Last Day in Montreal...
So, this is it.
I've run out of time here...I leave in the morning. I feel like so far I haven't really allowed myself to feel too much. I'm afraid of how much I'm going to feel tomorrow when the city, my friends, my life for the past five years, are behind me. Sunday I'm moving into the apartment that I've never seen in the town where I've barely spent any time, and I'm starting to get nervous. I'm starting to get really nervous about school...but I think it's all because I don't know what to expect.

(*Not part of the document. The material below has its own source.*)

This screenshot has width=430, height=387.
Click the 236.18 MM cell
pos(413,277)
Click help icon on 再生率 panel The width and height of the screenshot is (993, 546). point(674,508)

Just a little more packing to do...we'll finish up the kitchen this morning and that will be it. My mum got here yesterday morning (and somehow I was out of bed and as cheery as possible considering I hadn't gone to bed until 5am...trying to enjoy every last second). We packed and cleaned and ran errands all day yesterday until we ran out of energy (it takes my mum a long time to run out of energy!). Had dinner with the Gay Husband (who my mum somehow hadn't met before). Came home and crashed.
So today: finish the kitchen, go downtown for a little while, and then dinner tonight with my mum and a bunch of my friends...and I'm entertaining the idea of going out tonight, because, well...I might as well. Being tired tomorrow would be worth the time I got to spend with friends today.
For now I'm breathing and holding back the tears.